1454
Gutenberg Bible Nearing Completion
In Mainz, Gutenberg's press was producing sheets of the forty-two-line Latin Bible at a rate no scribe could match. Each copy required three hundred animal skins or reams of paper. The edition would be around one hundred eighty copies. A few buyers noticed that the letters were identical, page after page.
Aztec Empire Recovers from Great Famine
After years of devastating crop failure and desperate rationing in the Valley of Mexico, the rains finally returned and Moctezuma I accelerated tribute collection from conquered provinces to rebuild depleted imperial reserves. The experience deeply reinforced the Aztec theological conviction that the sun required constant nourishment through human sacrifice to prevent the catastrophic destruction of the world. Famine had hardened the empire's religious logic into something terrifyingly absolute.
Peace of Lodi
Milan, Venice, Florence, Naples, and the Papal States signed a general peace and defensive alliance after decades of near-continuous war. The arrangement would hold for forty years and underwrite the Italian Renaissance's golden age. Patrons had money to spend on painters instead of pikemen. The balance of power it created has been cited as one of the earliest functioning international equilibria in European diplomacy.

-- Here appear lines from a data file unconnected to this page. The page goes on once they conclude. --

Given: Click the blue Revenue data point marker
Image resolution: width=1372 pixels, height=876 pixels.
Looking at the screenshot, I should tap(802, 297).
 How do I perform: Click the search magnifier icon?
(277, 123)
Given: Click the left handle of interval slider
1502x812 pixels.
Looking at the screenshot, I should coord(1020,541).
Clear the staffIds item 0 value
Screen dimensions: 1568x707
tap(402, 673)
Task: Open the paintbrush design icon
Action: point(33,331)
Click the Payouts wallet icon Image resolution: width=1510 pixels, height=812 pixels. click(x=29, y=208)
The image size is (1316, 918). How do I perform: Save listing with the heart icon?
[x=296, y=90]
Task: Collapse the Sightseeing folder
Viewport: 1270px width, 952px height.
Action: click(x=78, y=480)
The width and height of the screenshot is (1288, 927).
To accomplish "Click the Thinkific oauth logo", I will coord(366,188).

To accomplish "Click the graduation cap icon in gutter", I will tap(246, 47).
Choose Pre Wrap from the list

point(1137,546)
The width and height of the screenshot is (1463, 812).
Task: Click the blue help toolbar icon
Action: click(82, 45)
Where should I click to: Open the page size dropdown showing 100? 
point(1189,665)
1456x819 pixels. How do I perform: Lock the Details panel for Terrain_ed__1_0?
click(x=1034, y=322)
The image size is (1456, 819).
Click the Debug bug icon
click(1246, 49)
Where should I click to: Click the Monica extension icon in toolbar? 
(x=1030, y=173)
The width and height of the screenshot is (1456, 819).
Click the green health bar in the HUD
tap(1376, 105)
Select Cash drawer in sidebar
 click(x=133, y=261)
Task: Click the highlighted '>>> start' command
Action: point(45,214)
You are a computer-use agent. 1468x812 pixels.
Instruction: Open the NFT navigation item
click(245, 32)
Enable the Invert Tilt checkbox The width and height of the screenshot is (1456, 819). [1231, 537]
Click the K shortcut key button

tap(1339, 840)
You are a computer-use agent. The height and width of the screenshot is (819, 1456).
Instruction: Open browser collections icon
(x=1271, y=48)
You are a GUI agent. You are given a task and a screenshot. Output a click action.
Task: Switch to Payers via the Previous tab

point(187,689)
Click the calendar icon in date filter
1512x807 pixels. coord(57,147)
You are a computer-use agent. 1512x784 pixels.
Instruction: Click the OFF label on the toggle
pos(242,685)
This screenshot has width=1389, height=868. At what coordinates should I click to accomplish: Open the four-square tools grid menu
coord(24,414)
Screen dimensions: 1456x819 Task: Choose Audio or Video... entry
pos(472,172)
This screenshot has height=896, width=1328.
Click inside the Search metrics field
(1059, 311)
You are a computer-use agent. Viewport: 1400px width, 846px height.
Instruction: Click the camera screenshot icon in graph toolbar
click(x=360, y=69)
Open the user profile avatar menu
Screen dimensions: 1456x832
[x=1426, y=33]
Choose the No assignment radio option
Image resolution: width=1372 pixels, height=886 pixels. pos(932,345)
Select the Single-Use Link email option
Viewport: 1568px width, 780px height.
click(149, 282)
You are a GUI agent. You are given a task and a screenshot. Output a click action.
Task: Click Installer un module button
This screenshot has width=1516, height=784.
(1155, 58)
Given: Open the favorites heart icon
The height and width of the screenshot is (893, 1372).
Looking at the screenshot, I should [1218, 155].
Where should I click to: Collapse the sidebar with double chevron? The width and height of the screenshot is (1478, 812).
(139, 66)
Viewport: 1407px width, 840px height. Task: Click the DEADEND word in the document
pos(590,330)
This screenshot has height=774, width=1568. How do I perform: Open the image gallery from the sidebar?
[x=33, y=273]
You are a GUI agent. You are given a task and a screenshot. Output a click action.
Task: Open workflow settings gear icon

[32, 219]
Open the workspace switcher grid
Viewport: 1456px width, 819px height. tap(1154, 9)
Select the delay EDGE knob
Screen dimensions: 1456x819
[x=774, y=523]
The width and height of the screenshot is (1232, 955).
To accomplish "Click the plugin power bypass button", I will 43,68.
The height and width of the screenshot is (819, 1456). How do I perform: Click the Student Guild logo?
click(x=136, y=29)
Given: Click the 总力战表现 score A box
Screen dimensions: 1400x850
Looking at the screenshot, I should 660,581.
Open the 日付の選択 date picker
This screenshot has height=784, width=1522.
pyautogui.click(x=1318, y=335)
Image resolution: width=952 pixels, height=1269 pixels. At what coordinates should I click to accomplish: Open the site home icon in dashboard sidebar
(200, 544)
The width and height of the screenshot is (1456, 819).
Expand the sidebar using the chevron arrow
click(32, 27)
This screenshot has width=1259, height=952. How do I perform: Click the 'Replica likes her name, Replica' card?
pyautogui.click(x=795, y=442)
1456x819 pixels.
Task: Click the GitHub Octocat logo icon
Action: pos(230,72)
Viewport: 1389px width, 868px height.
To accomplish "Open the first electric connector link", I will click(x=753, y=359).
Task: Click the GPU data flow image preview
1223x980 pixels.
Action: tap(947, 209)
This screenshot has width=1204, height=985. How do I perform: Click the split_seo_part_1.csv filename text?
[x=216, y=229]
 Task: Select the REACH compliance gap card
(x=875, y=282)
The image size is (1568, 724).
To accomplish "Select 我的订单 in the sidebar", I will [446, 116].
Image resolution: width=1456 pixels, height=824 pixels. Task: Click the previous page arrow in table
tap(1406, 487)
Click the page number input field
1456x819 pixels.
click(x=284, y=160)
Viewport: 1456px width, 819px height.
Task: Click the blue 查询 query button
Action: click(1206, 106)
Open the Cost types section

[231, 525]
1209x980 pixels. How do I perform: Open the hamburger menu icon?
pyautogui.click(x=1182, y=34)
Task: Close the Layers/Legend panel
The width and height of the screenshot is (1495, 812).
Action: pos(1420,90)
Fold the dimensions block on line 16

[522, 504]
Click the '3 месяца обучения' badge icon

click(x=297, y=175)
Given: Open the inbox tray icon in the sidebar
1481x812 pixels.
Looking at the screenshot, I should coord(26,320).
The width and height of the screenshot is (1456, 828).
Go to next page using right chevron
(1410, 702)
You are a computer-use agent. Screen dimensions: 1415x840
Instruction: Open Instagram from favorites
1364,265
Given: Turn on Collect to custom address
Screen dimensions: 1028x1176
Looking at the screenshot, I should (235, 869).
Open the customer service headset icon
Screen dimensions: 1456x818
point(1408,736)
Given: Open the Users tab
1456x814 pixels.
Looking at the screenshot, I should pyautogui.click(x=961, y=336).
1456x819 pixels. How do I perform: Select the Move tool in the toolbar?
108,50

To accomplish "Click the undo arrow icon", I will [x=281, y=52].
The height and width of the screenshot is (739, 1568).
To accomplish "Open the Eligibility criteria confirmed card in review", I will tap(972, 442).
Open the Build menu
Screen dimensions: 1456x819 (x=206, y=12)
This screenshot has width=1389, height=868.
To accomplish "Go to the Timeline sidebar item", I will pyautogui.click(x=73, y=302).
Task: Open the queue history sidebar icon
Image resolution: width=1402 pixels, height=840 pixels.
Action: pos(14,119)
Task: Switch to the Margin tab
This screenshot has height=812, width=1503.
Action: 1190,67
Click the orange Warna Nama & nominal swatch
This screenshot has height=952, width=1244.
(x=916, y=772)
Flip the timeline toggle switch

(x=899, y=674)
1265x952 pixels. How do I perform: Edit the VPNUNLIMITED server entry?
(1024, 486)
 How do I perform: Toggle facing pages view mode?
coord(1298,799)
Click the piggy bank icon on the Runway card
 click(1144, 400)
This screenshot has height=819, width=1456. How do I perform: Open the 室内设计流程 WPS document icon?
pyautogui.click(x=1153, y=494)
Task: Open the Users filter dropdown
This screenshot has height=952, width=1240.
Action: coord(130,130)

Greek Scholars Settle in Italy After Constantinople
Byzantine intellectuals fleeing the Ottoman conquest of Constantinople carried irreplaceable manuscripts of Plato, Aristotle, Homer, and the Greek dramatists to Venice, Florence, and Rome, where humanist patrons received them eagerly. Cardinal Bessarion donated his vast Greek library of six hundred volumes to Venice, where it became the nucleus of the Biblioteca Marciana. The influx of classical texts and Greek-speaking scholars supercharged Italian humanism and helped trigger the philosophical revolution of the High Renaissance.